__To do__.
Copy out every line of the records where the string "Select" occurs.

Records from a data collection
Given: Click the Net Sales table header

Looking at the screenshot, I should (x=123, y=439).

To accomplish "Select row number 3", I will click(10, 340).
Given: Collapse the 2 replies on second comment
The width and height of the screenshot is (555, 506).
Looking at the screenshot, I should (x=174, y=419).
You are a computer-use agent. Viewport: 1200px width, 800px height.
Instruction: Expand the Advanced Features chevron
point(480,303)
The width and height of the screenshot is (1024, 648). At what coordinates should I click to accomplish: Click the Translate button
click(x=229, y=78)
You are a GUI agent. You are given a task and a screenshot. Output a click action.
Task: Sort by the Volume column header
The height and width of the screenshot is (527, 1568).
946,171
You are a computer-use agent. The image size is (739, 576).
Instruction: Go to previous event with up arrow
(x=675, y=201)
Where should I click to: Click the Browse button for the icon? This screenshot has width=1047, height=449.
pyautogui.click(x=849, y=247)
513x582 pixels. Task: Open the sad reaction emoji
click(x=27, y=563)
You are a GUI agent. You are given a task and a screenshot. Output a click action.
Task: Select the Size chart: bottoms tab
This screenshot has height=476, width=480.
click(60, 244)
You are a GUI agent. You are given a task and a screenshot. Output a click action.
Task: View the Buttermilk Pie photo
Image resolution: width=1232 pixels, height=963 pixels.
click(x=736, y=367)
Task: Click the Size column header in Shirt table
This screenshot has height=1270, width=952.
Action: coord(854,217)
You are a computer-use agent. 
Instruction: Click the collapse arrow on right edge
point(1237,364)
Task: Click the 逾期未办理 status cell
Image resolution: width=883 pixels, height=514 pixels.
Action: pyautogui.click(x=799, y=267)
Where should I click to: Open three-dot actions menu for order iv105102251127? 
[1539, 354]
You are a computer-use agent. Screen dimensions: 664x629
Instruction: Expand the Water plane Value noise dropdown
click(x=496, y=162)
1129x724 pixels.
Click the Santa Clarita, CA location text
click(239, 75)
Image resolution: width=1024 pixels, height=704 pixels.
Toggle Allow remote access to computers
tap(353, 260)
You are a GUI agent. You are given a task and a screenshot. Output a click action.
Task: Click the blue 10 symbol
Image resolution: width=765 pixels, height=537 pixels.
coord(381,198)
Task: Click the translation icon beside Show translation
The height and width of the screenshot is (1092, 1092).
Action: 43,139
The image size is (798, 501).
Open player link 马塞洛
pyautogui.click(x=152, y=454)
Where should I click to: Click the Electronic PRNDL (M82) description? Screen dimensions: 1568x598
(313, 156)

__Exercise answer__.
To accomplish "Select row number 3", I will click(10, 340).
Task: Select the Size chart: bottoms tab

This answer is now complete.